Nov 2, 2006

El Informe Stern

Más del “informe Stern”, que va en camino a convertirse en una especie de “protocolo de los sabios de Sion” o “El Capital” del ambientalismo internacional. Honestamente impresiona la total ausencia de pensamiento crítico con que la prensa y gran parte del público toma estas cosas. Ya escuché a varias “talking heads” locales hablando del tema como si se tratara de la Verdad Revelada.

Este es el punto de vista de Bjorn Lomborg, el autor del "The Skeptical Environmentalist":

The report on climate change by Nicholas Stern and the U.K. government has sparked publicity and scary headlines around the world. Much attention has been devoted to Mr. Stern's core argument that the price of inaction would be extraordinary and the cost of action modest.

Unfortunately, this claim falls apart when one actually reads the 700-page tome. Despite using many good references, the Stern Review on the Economics of Climate Change is selective and its conclusion flawed. Its fear-mongering arguments have been sensationalized, which is ultimately only likely to make the world worse off.

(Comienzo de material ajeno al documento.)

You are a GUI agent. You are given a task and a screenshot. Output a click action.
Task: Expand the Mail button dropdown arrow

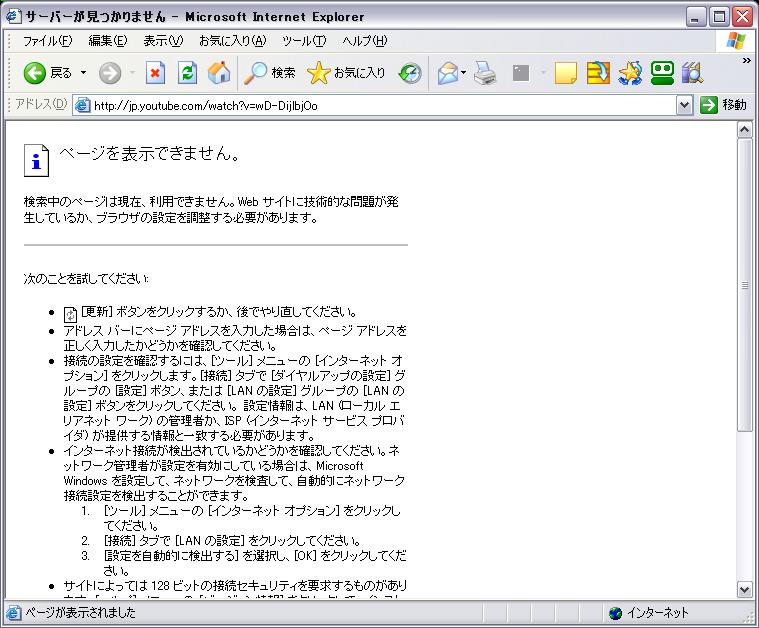[x=464, y=73]
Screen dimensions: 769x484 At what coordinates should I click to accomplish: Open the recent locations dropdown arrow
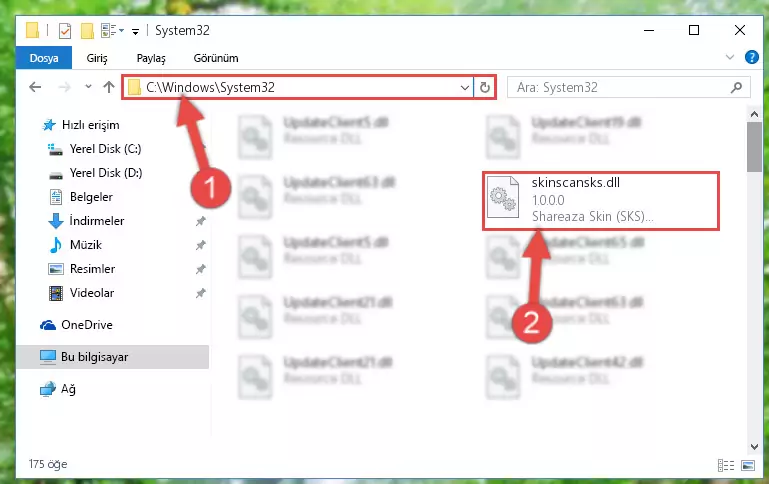coord(88,87)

Si siguen con ganas de leer sobre esto, les recomiendo este otro artículo en Opinion Journal:

Two scientific events of note occurred this week, but only one got any media coverage. Therein lies a story about modern politics and scientific priorities.

The report that received the headlines was Monday's 700-page jeremiad out of London on fighting climate change. Commissioned by the British government and overseen by former World Bank chief economist Nicholas Stern, the report made the intentionally shocking prediction that global warming could eliminate from 5% to 20% of world economic output "forever." Meanwhile, doing the supposedly virtuous thing and trying to forestall this catastrophe would cost merely an estimated 1% of world GDP. Thus we must act urgently and with new taxes and policies that go well beyond anything in the failed Kyoto Protocol.

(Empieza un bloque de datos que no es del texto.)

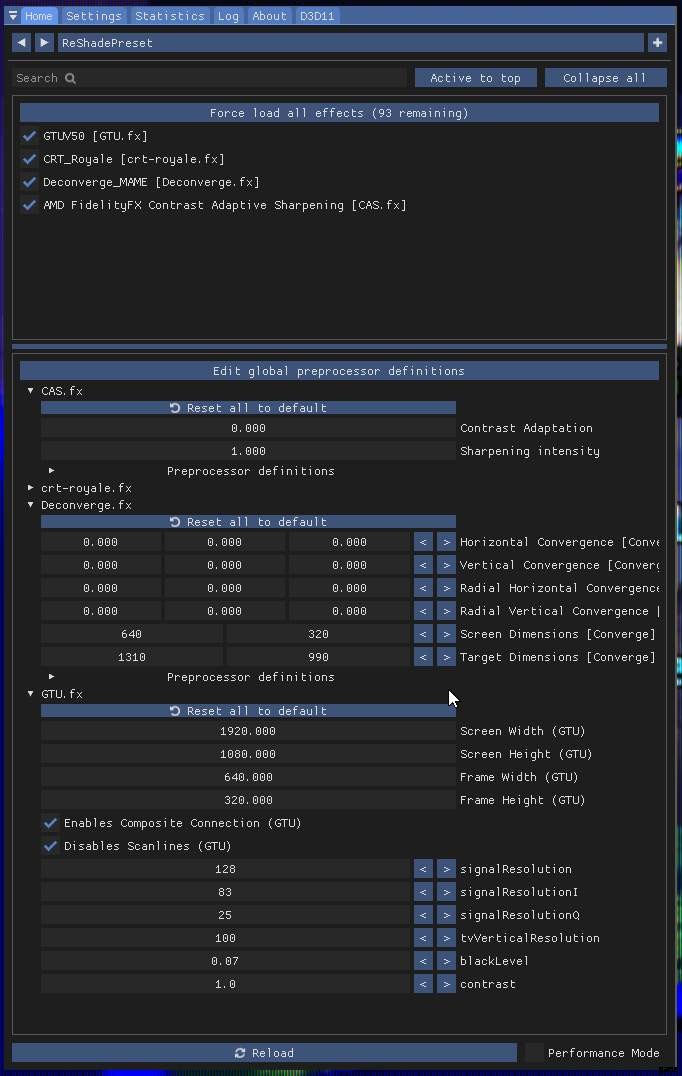Click the next preset arrow button
The height and width of the screenshot is (1076, 682).
(x=44, y=43)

The other event was a meeting at the United Nations organized by economist Bjørn Lomborg's Copenhagen Consensus Center. Ambassadors from 24 countries--including Australia, China, India and the U.S.--mulled which problems to address if the world suddenly found an extra $50 billion lying around. Mr. Lomborg's point is that, in a world with scarce resources, you need priorities. The consensus was that communicable diseases, sanitation and water, malnutrition and hunger, and education were all higher priorities than climate change.